Les Grands juges confirment le recalage de Maurice Kamto : Une présidentielle insipide en octobre au Cameroun

Les Grands juges confirment le recalage de Maurice Kamto : Une présidentielle insipide en octobre au Cameroun

 

 

Coup de massue sur le cornac du Manidem Maurice Kamto! Les 11 grands juges du Conseil constitutionnel ont confirmé le recalage du champion du Manidem obligé qu’iI était d’être sous les couleurs de ce parti son MRC n’ayant pas de députés pour cause de boycott des précédentes élections.
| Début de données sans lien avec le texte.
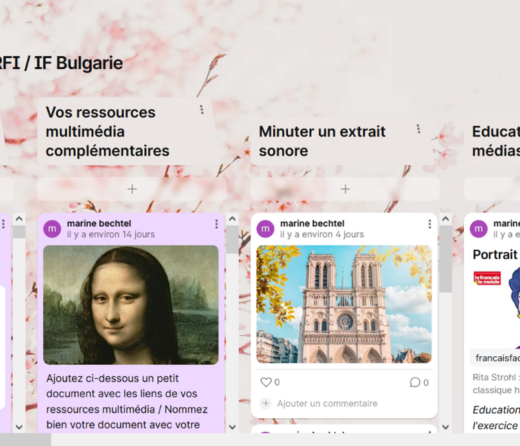Open the Notre-Dame cathedral image

coord(344,304)
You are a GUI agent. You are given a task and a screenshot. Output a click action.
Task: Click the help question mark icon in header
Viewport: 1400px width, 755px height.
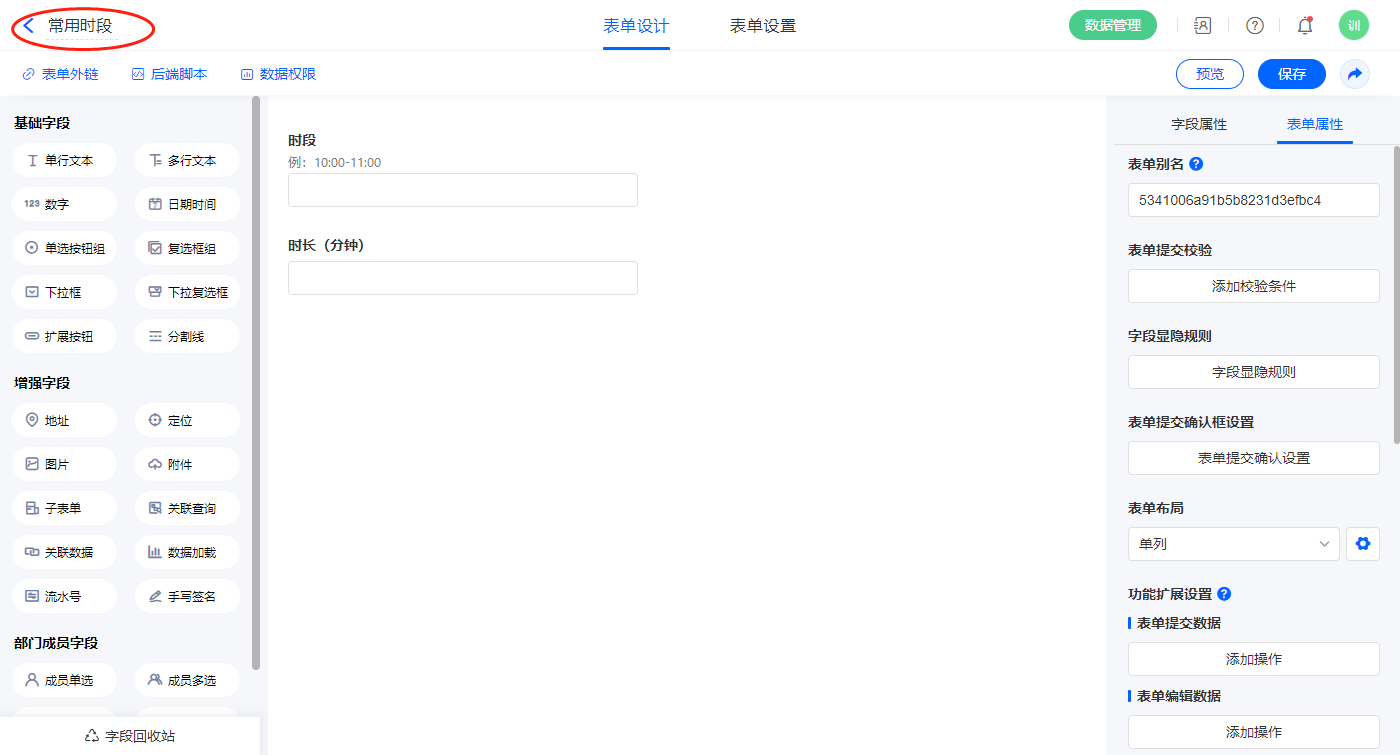point(1254,26)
La juridiction suprême a donc rejeté le recours du principal opposant faisant bondir le landernau politique camerounais.  Ce verdict signifie qu’en dépit des 4 h de “plaidoirie” de Kamto sur la légitimité de son dossier au Manidem, ce mémoire en défense n’a pas prospéré. Cela veut dire également que le Manidem se retrouve le bec dans l’eau avec ses deux dossiers de candidatures non retenus.

Quel impact pour le scrutin présidentiel d’octobre?
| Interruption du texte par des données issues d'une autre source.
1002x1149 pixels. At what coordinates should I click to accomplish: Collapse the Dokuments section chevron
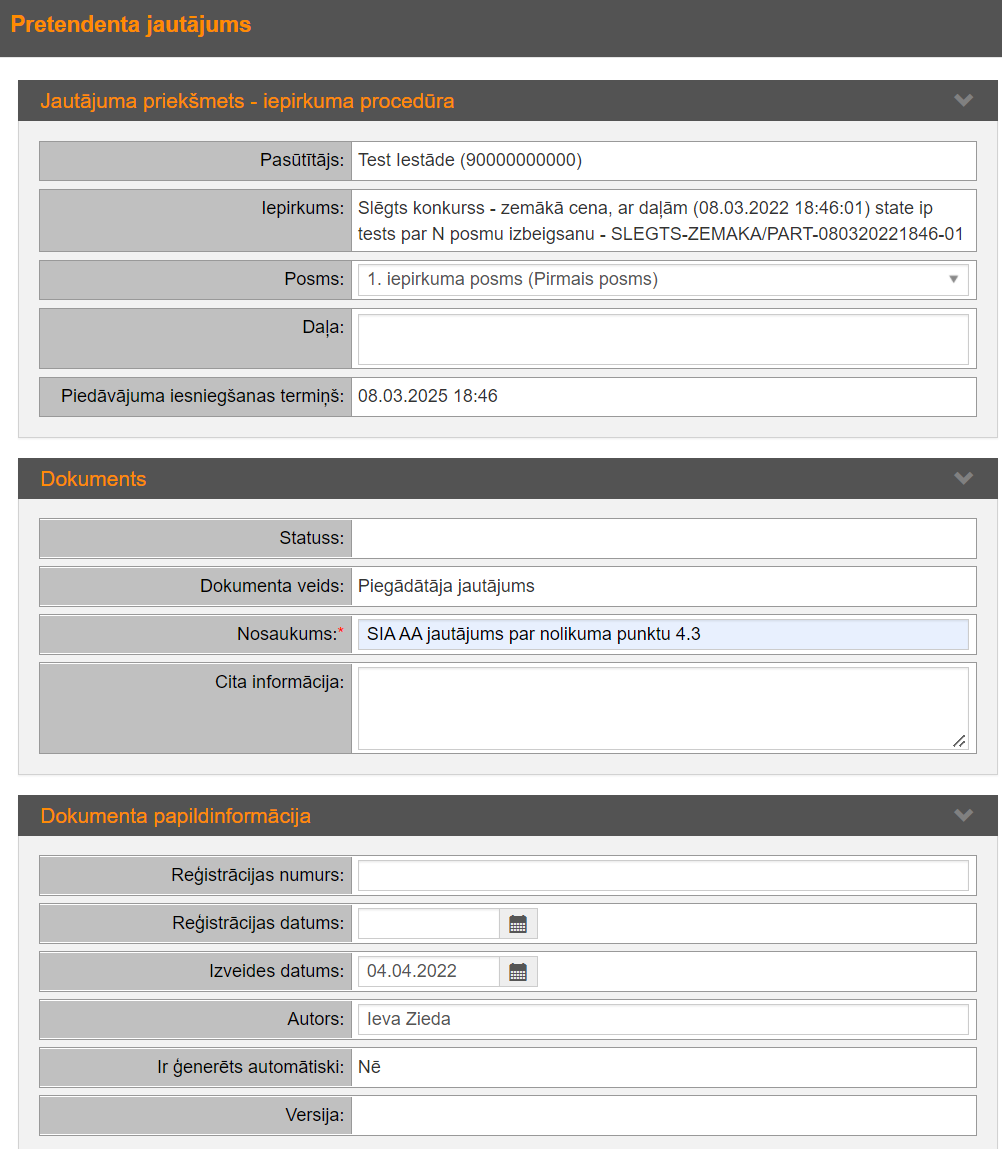963,479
Kamto out c’est un véritable poids lourd qui sera absent à cette compétition cruciale qui plus est avec un sortant qui bénéficie de nombreux atouts.

Bien que Maurice Kamto compte ester sa cause devant la Cour africaine des Droits de l’homme et des peuples, scénario qui l’avait donné raison en 2018 à Banjul en Gambie en déclarant “la violation prima faciès de la charte africaine “ à cette présidentielle, Bien qu’il veuille faire ça, les haricots sont cuits pour lui.
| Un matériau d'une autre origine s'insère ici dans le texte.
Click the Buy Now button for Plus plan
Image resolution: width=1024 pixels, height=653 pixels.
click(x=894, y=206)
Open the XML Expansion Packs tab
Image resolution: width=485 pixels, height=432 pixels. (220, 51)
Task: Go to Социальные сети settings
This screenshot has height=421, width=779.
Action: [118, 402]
Car il ne faut pas être dupe, entre une telle posture juridictionnelle et être sur la ligne de départ le choix est vite fait.

Quelle saveur aura une telle élection sans Kamto ? Bien qu’il soit possible qu’il faille compter avec les Joshi Oss, Akeré Muna et autre Bello Bouba Maigari, bien qu’il faille compter avec tous ses ténors d’une opposition  pugnace mais divisée, le jeu est déjà joué avec Biya et son rouleau compresseur  électoral le RDPC !

En effet la carte électorale camerounaise montre que si l’opposition a du répondant, les leaders sont des barons de fiefs mais pas d’envergure nationale.

Nord-Ouest, Extreme-Nord, le littoral, le sud-ouest et l’ouest sont traditionnellement des “baronies” oppositionnelles . Mais pour tout le territoire aucun n’a l’étoffe nationale .

C’est dire que cet alignement du conseil constitutionnel sur l’Elecam inhibe le caractère inclusif du scrutin, enlève donc sa représentativité et cela se ressentira un peu dans le taux de participation. Kamto était arrivé second à la dernière présidentielle. Il aurait encore aimé endosser le semblant de maillot du Poulidor camerounais que d’être absent. Ce présidentiel risque d’être donc une copie conforme des précédentes : Sans enjeu. Après Biya c’est Biya forever!.